# My Contributions



## Shivond

Hi all, 

This is my first time in this forum and I am glad to share my experiences towards building a successful marriage. 

My name is Shivon and I am married for 14 years now. I have 2 wonderful kids whom i love dearly, age 9 and 7. My husband and I have been conducting private marriage counselling for a year or two now and our passion is to help build broken marriages. 

I stronly belief that the no. 1 key component to a successful marriage is Communication. 

A conversation in marriage is important because it gives both of you connection. It also gives a better comprehension of one another. If there are problems arising, it will give you the early stage to discuss and explore solutions.

Might I suggest you give time to your spouse at least once a week (Preferably more) to just spend the day / night together to talk. 

My husband and I makes full use of our Friday evenings to catch up and share experiences of the week be it sad or enjoyable.
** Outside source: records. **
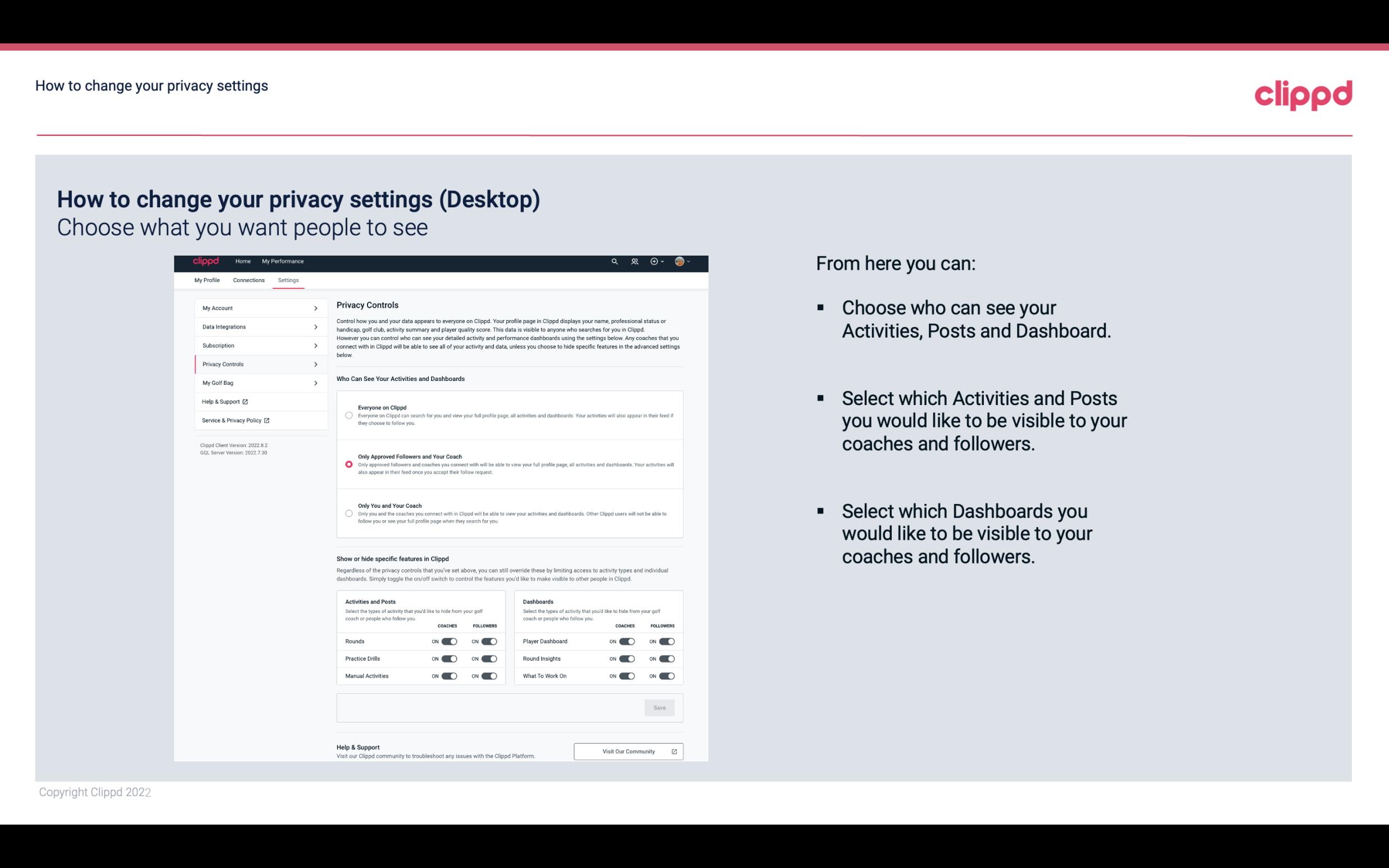Click the Connections navigation icon
Screen dimensions: 1389x868
[248, 280]
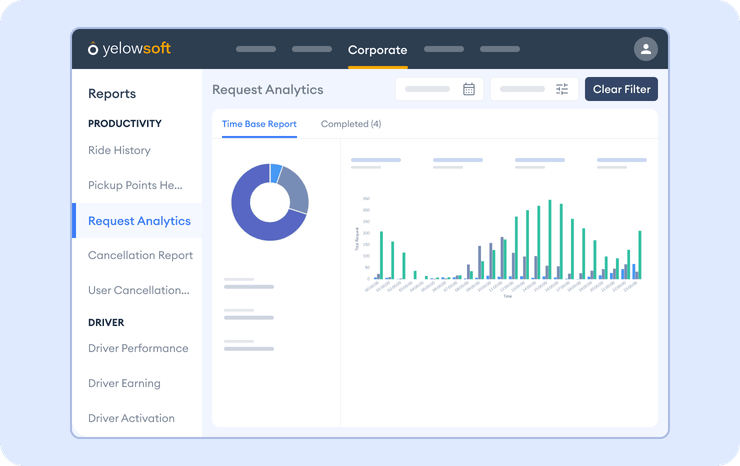Open the filter options dropdown field
This screenshot has height=466, width=740.
tap(523, 89)
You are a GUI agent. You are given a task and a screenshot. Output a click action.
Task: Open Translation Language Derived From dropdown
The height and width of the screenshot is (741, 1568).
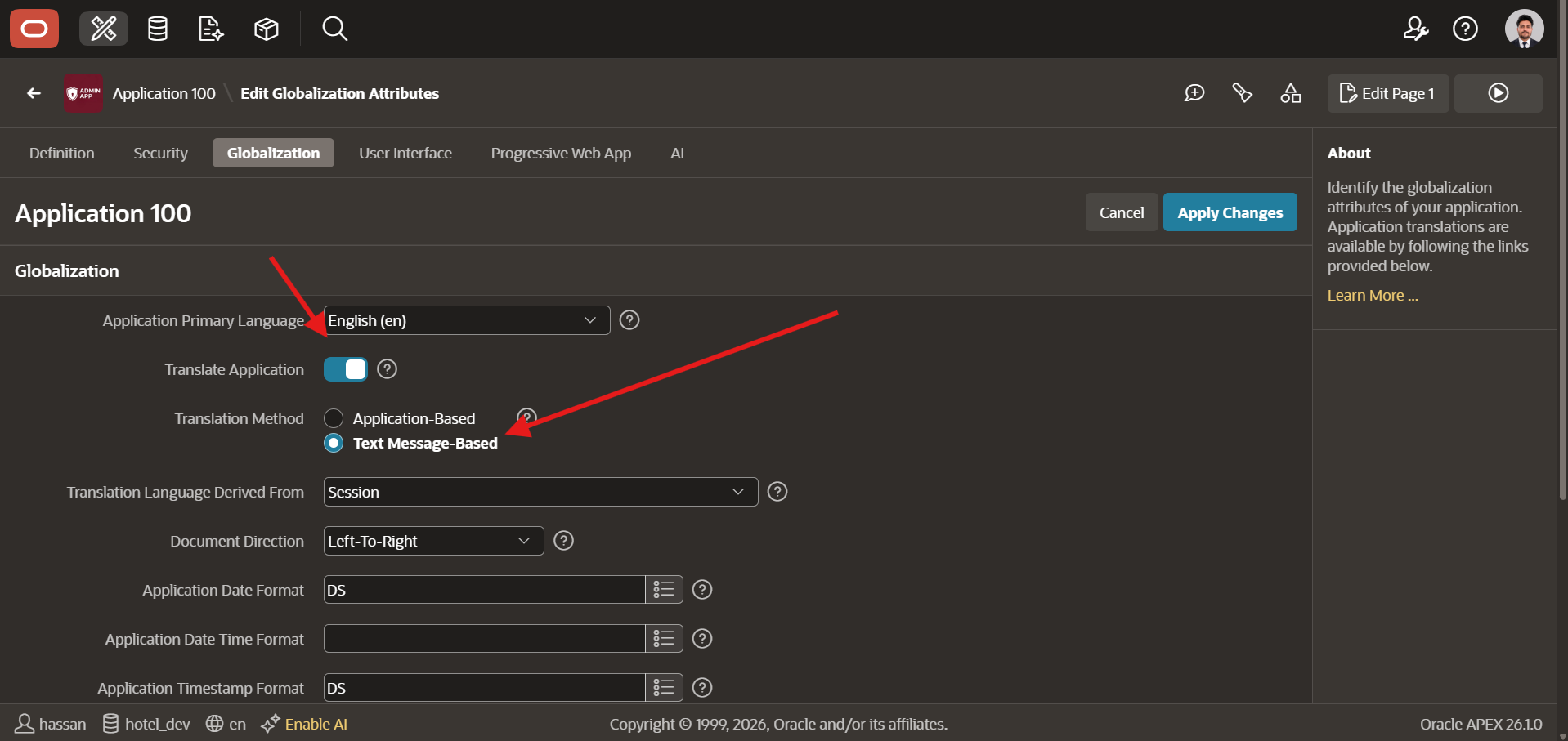click(540, 492)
We have dinner and just chat away. 

We also created a blog to share insights on marriages together. 

I am not sure if I can list it down. It is Love Thy Spouse (Our very first project) 

Well, I just want to say it is such an honor to contribute my 2 cents worth and to even help out in any small way. 
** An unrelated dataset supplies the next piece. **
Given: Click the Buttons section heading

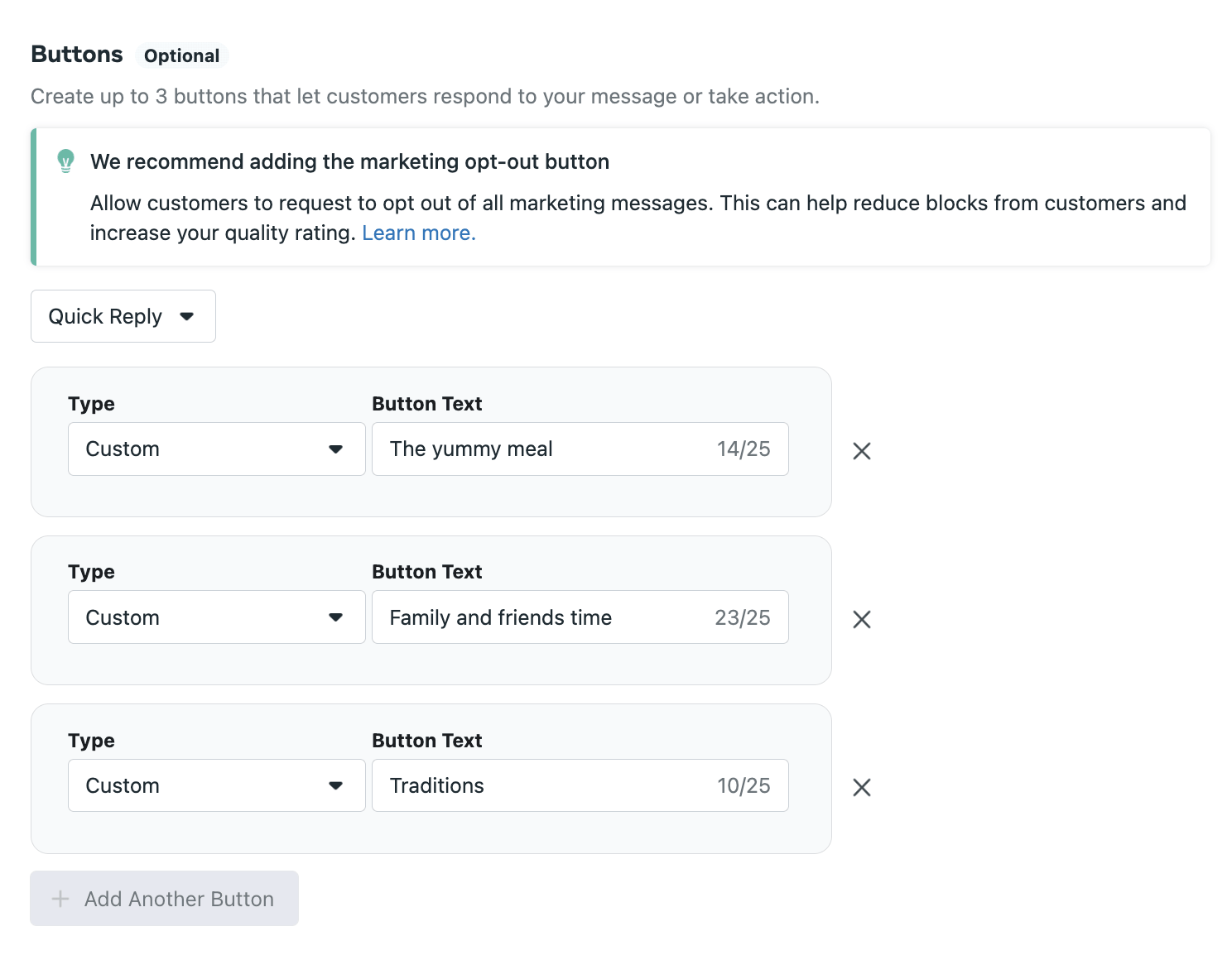Looking at the screenshot, I should point(77,55).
Thank you and may you have an enjoyable weekend with your spouse. 

Take care

Shivon David


----------



## Andrea

thank you for sharing!


----------



## Green-Moo

I couldn't agree with you more, communication is key.sometimes it is hard to find time to communicate when there is so much going on in our loves with families and jobs, but it worth taking time out.


----------



## Liza

Communication is key and that's what a lot of marriages lack including mine. Both parties have to be willing to work on it.


----------



## jennyc

I completely agree....its the most essential ingredient in a successful relationship


----------



## kiran23

you BOTH ARE LUCKY pair.....


----------